◆ Collected data entries ◆
******
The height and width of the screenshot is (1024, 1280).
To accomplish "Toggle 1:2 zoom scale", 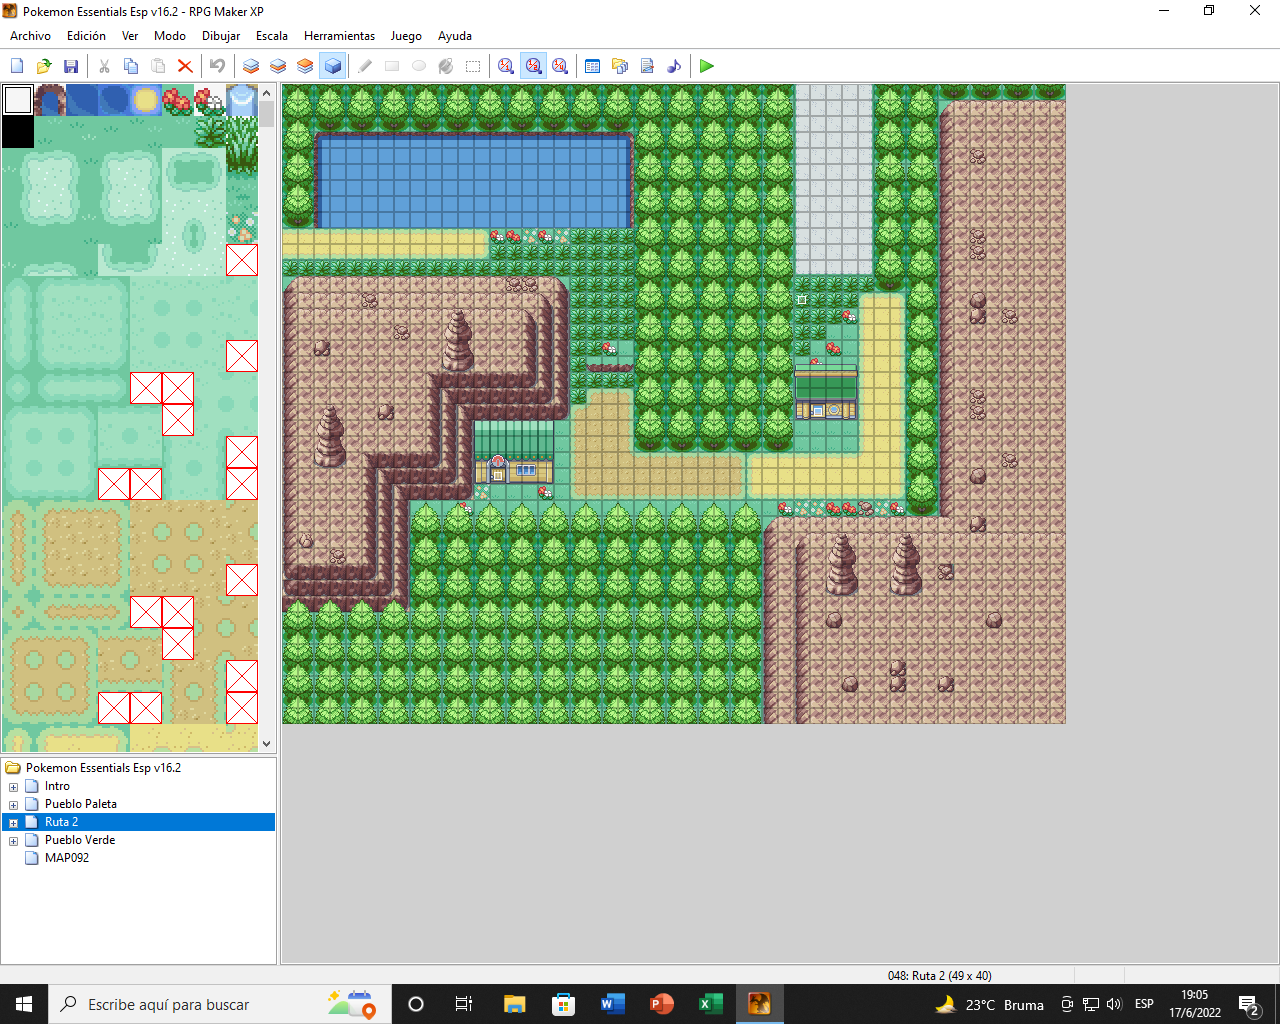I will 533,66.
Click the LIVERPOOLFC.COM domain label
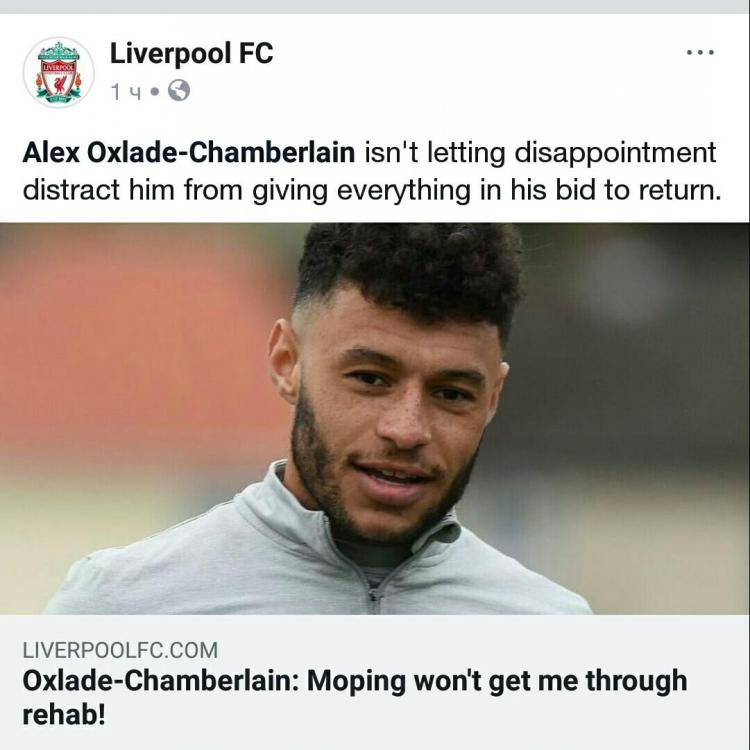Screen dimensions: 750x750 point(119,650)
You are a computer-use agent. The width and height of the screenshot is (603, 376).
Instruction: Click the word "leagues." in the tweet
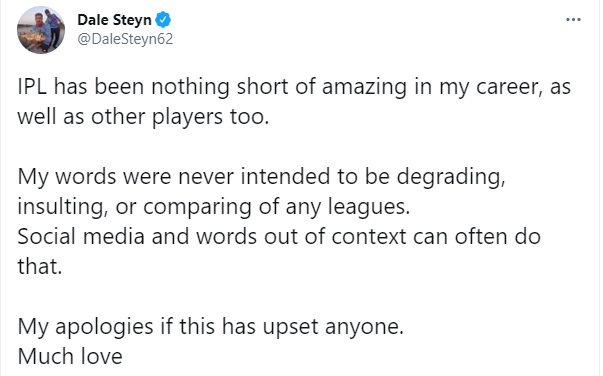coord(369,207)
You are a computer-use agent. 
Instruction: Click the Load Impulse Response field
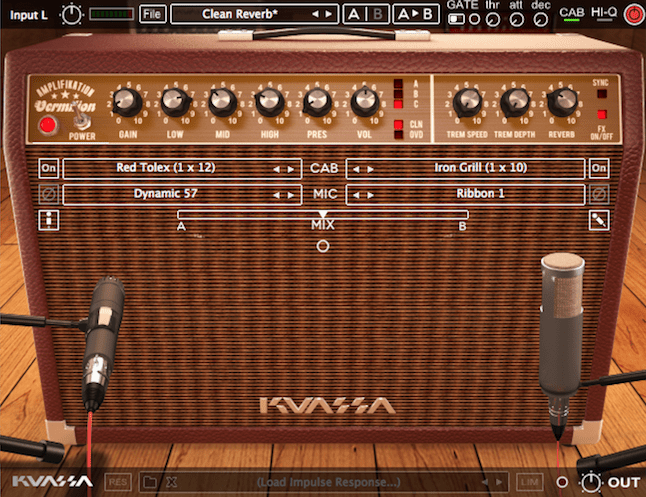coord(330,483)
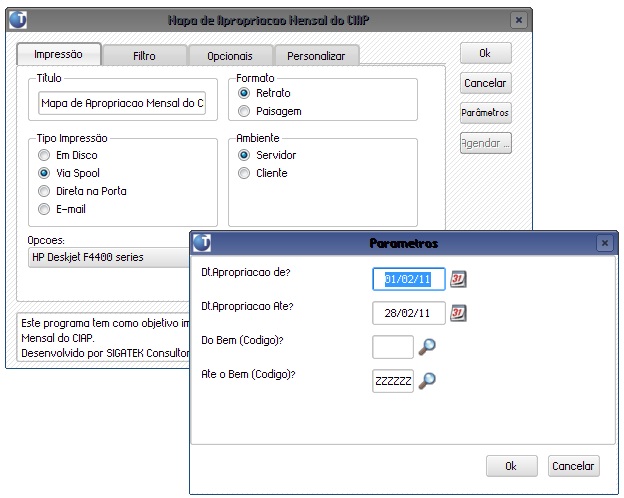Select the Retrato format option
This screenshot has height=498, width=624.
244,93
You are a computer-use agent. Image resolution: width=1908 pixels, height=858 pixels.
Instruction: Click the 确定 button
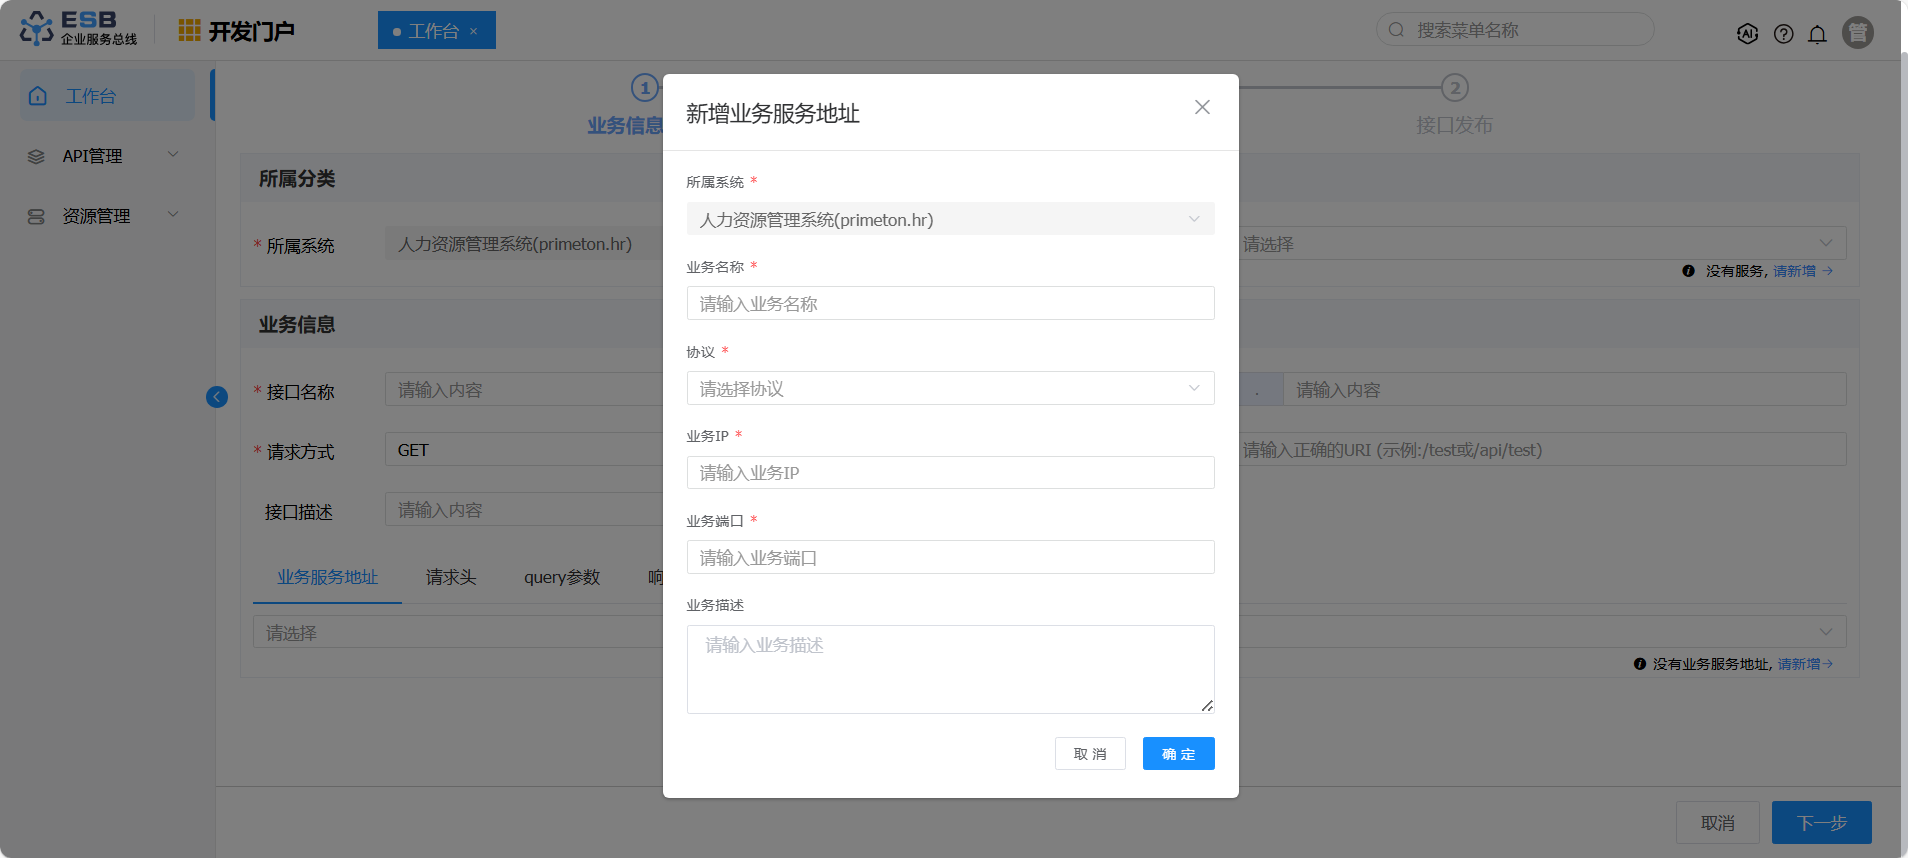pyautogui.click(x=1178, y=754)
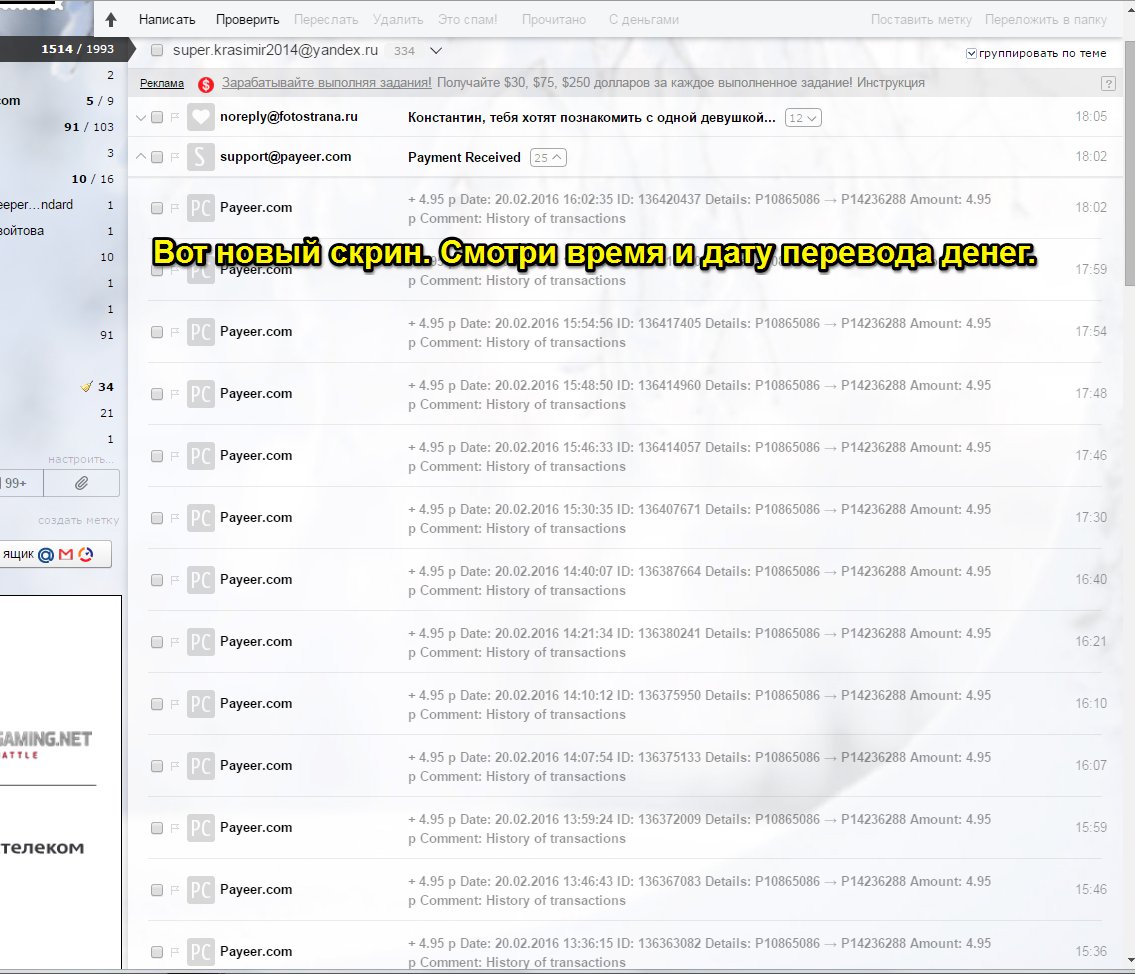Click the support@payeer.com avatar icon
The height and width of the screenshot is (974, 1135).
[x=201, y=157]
******
Go over the records above line by line and count those holding the word "agent". Reply only with the number.

◆ Written answer ◆
3